TASK GOAL: Pick up the no-sew window valance post after its last sentence and keep writing it in the same voice.

Quick and Easy No Sew Window Valance

Finally after all the hard work I have been doing in my hall bathroom, I have been rewarded – it is all coming together just as I had envisioned.  No snafus or problems.  Yes!  I love it when that happens – which usually is NEVER – as in DIY decorating land there is always a glitch.  I have seen more than my share of them – this room is the exception.

I am so excited to be actually showing you the icing on the cake – no more construction photos. Now I get to show you the fun, pretty, and colorful stuff like the

Easy No Sew Window Valance I made.

It only took me an hour to make. I have made a few of them in the past, so I can get one completed pretty quickly since I know what I am doing.  I made one of these Polystyrene Valances as a project in my book. This is an updated version.  I didn’t use batting, only a liner fabric to soften the edges of the valance.  It is very lightweight not at all heavy like a wood valance.


I made the green valance you see here from cardboard.

RAW DATA:
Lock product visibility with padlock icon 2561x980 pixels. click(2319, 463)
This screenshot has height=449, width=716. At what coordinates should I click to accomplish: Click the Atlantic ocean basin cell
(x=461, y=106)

FINAL ANSWER:
All updated!!!  I love it.  I showed you how I added the wood panel and molding above the wimpy window in my last post.  It really made a huge difference in how the window looks now.


To make the valance I used one Polystyrene Insulation  panel that I got at Lowes. They sell the package of them in the Building Supply area. They are wrapped in clear plastic.   You get 6 – 13” x 48” pieces for about $10.  You can make one for every room, your best friend, your mom… it is so easy to make and install you will be wanting to make them for everybody.


materials needed:

Polystyrene Panel
Hot Glue Gun and Glue Sticks
Straight Pins
T-Square or straight edge (yardstick)
Craft Knife
Decorative Fabric
White Fabric or Quilt Batting

1.  Determine the height of your valance. Mine is 12” high.  The width is determined by the width of your window (outside molding to outside molding) measurement.  Add 1- 1/2” to that width measurement.   This will be your front piece.  Cut a board to that size using a T-square or straight edge and a craft knife.

Make sure the blade is sharp and use an up and down motion as you cut instead of one long gliding motion. This will help keep the Polystyrene edge sharper and less little pieces of Polystyrene all over the place.

2. You will need three pieces – front and two sides. My side pieces were 2” deep and 12” high.


3.  Attach the side pieces to the back edge along each side of the front piece. Use hot glue. I know hot glue melts the Polystyrene, but only a little and it really doesn’t matter as you are not going to see it.  If you have a cool melt gun then you can use that.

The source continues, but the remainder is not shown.